Kou Qiang, Wu Si, Tolic Nikola, Paša-Tolic Ljiljana, Liu Yunlong, Liu Xiaowen
Department of BioHealth Informatics, Indiana University-Purdue University Indianapolis, Indianapolis, IN 46202, USA.
Department of Chemistry and Biochemistry, University of Oklahoma, Norman, OK 73019, USA.
Bioinformatics. 2017 May 1;33(9):1309-1316. doi: 10.1093/bioinformatics/btw806.

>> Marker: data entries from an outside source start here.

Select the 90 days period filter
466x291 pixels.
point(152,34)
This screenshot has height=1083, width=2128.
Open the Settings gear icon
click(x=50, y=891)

Although proteomics has rapidly developed in the past decade, researchers are still in the early stage of exploring the world of complex proteoforms, which are protein products with various primary structure alterations resulting from gene mutations, alternative splicing, post-translational modifications, and other biological processes. Proteoform identification is essential to mapping proteoforms to their biological functions as well as discovering novel proteoforms and new protein functions. Top-down mass spectrometry is the method of choice for identifying complex proteoforms because it provides a 'bird's eye view' of intact proteoforms. The combinatorial explosion of various alterations on a protein may result in billions of possible proteoforms, making proteoform identification a challenging computational problem.

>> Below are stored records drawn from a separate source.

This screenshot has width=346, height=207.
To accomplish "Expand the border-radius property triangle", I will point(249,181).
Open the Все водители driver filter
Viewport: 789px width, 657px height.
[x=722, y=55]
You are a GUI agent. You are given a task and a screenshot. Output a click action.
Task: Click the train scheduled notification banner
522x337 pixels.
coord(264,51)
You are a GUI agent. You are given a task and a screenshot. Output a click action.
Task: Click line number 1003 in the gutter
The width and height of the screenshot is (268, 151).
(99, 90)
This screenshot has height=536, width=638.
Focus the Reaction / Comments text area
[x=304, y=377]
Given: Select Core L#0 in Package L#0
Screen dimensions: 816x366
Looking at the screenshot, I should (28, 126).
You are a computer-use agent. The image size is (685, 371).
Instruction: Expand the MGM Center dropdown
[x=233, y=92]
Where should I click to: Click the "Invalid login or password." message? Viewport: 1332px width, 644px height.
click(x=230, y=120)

We propose a new data structure, called the mass graph, for efficient representation of proteoforms and design mass graph alignment algorithms. We developed TopMG, a mass graph-based software tool for proteoform identification by top-down mass spectrometry. Experiments on top-down mass spectrometry datasets showed that TopMG outperformed existing methods in identifying complex proteoforms.
http://proteomics.informatics.iupui.edu/software/topmg/.
Supplementary data are available at Bioinformatics online.
尽管蛋白质组学在过去十年中迅速发展,但研究人员仍处于探索复杂蛋白质异构体世界的早期阶段,这些蛋白质异构体是由基因突变、可变剪接、翻译后修饰和其他生物学过程导致的具有各种一级结构改变的蛋白质产物。蛋白质异构体鉴定对于将蛋白质异构体与其生物学功能进行映射以及发现新的蛋白质异构体和新的蛋白质功能至关重要。自上而下的质谱分析是鉴定复杂蛋白质异构体的首选方法,因为它能提供完整蛋白质异构体的“鸟瞰图”。蛋白质上各种改变的组合爆炸可能导致数十亿种可能的蛋白质异构体,这使得蛋白质异构体鉴定成为一个具有挑战性的计算问题。
我们提出了一种名为质量图的新数据结构,用于高效表示蛋白质异构体,并设计了质量图比对算法。我们开发了TopMG,这是一种基于质量图的软件工具,用于通过自上而下的质谱分析鉴定蛋白质异构体。对自上而下的质谱数据集进行的实验表明,TopMG在鉴定复杂蛋白质异构体方面优于现有方法。
http://proteomics.informatics.iupui.edu/software/topmg/。
补充数据可在《生物信息学》在线获取。